Pela tabela da nossa Justiça uma vida saiu por 14 horas. E nem vou falar das lesões corporais. Ficou incluído no pacote.

Será que é tão surpreendente, neste estado das coisas, nestes tempos sombrios, que uma menina se mate, e que um adolescente mate, e que um débil mental furte um ônibus, e saia por aí, atropelando pessoas?
Este é o país que estamos construindo, este é o país para o qual nos pedem que “vejamos o lado bom das coisas”?
Ou este é o país da impunidade, o país do poder desenfreado.
O sujeito aparece com dez milhões na conta, do dia para a noite.
“Foi umas consultorias secretas que eu fiz”. E fica por isso mesmo.
A sujeita aparece atochando grana na bolsa.
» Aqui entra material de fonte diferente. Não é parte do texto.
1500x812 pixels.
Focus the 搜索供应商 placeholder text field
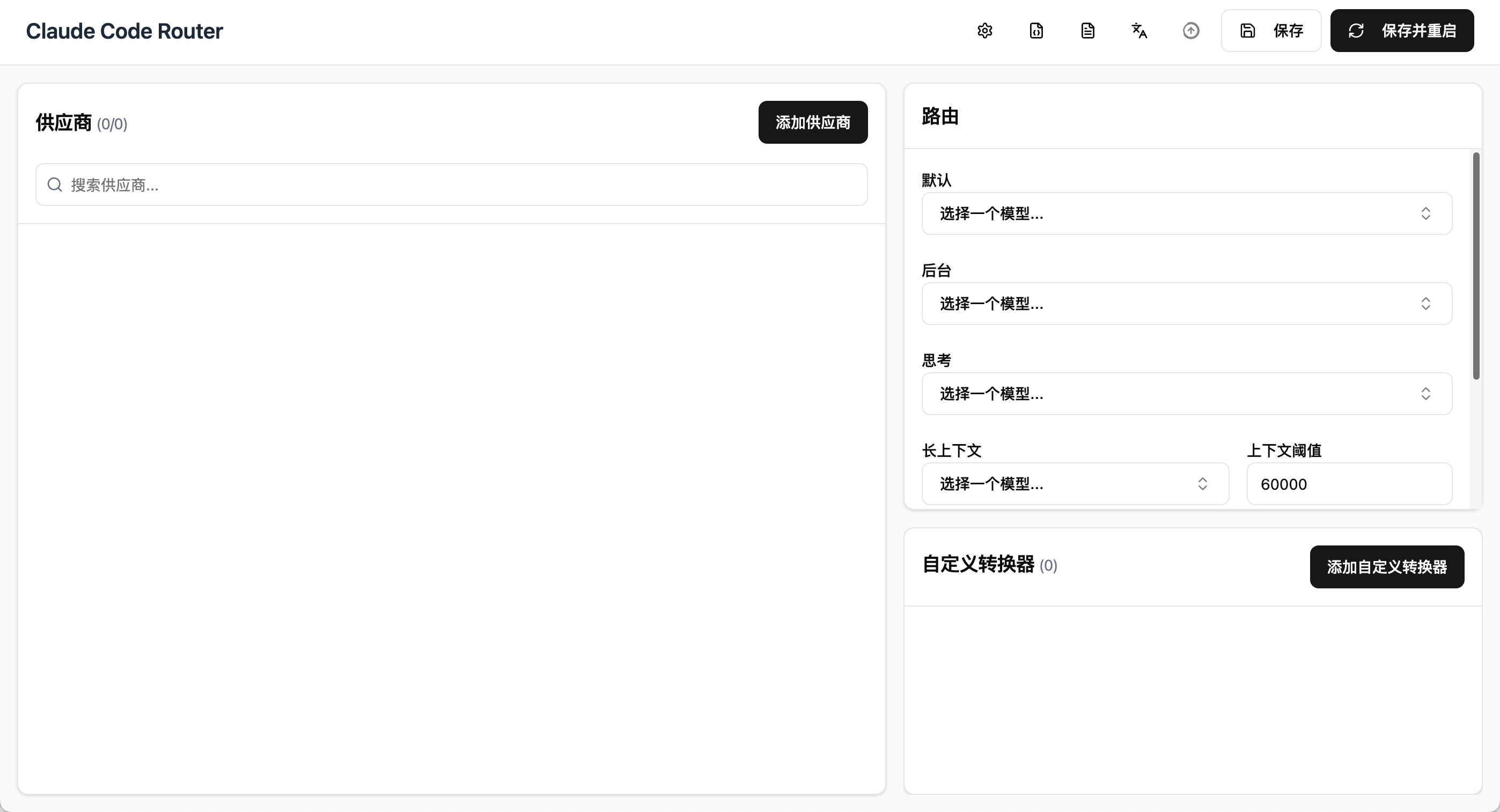click(451, 184)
Atocha mais, atocha até o fim.
Fica por isso mesmo.
Pois quem tem o poder, quem tem os 40 milhões de votos ali, no cabresto, o gênio que idealizou tamanha compra de votos, e enfeixou todo o poder, e mostrou o caminho das pedras, para si e para os seus asseclas, ensinou como é que se deixa um país inteiro de joelhos.
Ah, estes jovens idealistas, românticos, quanto bem que não fazem! Claro, com as melhores das intenções... Não, não, eu quero o poder, mas não é pela vontade de potência nietscheana, eu quero o poder é para fazer o bem... para mudar esta sociedade injusta... e quanto bem que não fazem!